- **DATA EXTRACTS**

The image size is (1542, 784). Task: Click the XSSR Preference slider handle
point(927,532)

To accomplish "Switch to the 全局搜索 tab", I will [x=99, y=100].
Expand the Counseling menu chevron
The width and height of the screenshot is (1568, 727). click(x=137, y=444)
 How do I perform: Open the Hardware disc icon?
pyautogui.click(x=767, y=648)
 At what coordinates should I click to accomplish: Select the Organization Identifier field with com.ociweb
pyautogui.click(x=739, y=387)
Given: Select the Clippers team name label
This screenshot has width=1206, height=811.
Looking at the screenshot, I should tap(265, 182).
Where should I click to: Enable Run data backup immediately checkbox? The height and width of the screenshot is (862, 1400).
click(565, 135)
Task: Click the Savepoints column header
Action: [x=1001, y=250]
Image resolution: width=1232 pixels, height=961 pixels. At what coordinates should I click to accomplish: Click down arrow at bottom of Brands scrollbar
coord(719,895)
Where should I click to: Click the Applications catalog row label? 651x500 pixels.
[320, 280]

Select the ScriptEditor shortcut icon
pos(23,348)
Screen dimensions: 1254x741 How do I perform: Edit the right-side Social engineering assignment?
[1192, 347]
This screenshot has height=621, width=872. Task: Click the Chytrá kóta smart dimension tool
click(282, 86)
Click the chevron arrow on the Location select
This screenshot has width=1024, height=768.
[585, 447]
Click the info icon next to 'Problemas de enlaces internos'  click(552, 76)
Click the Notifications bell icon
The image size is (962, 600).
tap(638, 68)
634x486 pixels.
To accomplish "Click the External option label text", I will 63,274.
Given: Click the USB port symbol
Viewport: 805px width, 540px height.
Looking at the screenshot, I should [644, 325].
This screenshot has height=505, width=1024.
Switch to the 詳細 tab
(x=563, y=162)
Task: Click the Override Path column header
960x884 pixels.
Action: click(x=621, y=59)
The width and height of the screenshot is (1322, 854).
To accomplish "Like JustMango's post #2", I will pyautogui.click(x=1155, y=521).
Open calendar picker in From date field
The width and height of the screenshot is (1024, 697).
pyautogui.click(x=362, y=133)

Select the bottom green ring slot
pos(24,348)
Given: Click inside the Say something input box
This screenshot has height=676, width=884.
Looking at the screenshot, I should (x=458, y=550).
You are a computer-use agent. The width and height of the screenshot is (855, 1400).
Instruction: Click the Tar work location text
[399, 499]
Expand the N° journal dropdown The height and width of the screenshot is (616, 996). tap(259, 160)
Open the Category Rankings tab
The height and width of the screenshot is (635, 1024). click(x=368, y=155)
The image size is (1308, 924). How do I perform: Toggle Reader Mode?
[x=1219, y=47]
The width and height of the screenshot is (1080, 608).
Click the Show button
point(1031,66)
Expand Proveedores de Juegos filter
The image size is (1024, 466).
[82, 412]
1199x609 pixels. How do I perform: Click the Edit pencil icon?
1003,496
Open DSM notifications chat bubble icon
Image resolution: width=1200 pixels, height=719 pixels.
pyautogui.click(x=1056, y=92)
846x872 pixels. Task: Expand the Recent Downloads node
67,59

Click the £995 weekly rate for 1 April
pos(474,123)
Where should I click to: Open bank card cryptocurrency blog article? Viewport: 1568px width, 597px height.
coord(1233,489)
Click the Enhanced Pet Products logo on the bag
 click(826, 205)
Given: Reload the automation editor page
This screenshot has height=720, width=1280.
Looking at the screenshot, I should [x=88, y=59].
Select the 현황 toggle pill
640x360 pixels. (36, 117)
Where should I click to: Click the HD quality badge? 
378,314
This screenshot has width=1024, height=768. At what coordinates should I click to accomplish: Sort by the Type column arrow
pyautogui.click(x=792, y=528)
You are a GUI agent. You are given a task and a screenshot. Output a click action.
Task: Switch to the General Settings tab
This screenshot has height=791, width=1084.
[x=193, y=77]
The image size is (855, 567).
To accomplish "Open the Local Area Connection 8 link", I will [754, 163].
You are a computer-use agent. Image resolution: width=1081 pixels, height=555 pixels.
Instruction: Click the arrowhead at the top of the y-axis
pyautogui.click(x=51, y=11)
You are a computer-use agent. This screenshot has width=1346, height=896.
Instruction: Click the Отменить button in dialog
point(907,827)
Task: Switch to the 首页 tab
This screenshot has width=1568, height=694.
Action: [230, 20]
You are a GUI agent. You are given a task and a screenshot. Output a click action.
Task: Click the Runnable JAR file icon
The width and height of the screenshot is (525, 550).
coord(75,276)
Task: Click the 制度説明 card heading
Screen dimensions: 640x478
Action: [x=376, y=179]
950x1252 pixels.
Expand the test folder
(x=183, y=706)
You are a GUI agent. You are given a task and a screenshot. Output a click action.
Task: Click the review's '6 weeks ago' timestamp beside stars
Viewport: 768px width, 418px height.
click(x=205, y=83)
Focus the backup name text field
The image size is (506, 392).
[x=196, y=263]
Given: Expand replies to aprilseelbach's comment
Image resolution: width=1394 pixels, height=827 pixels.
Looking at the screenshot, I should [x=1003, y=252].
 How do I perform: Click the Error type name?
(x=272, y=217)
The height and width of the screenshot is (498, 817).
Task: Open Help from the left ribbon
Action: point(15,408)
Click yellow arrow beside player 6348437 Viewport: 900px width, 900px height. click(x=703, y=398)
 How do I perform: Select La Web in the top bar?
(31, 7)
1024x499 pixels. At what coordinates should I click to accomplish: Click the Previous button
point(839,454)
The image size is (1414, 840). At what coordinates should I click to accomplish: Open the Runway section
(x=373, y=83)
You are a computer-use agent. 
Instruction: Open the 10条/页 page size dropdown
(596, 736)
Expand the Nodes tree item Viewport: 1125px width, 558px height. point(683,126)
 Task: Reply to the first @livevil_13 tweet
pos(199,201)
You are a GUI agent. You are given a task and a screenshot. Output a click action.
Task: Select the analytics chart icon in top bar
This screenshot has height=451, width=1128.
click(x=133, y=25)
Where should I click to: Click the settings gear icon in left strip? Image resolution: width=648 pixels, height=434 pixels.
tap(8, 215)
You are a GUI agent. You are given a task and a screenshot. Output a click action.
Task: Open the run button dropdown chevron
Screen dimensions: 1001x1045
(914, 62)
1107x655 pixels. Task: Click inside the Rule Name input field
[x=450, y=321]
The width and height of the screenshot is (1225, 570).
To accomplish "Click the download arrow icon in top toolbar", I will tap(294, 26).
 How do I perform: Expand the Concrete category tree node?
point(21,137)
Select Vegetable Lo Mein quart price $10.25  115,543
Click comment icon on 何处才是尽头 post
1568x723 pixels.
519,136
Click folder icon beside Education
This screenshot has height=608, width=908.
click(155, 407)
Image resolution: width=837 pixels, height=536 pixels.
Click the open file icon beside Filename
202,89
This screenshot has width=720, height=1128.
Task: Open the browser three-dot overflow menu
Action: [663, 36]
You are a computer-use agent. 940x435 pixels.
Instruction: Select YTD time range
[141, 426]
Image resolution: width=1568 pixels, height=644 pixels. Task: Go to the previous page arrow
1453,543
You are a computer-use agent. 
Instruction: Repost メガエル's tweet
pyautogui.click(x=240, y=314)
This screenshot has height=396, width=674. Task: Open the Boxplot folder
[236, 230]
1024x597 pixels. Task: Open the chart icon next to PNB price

- **TASK DESCRIPTION**
In the entries above, find each line with "will" and list it.

- **SOLUTION TO THIS EXERCISE**
To accomplish "Switch to the 全局搜索 tab", I will [x=99, y=100].
To accomplish "Click the External option label text", I will 63,274.
To accomplish "Like JustMango's post #2", I will pyautogui.click(x=1155, y=521).
To accomplish "Open the Local Area Connection 8 link", I will [754, 163].
To accomplish "Click the download arrow icon in top toolbar", I will tap(294, 26).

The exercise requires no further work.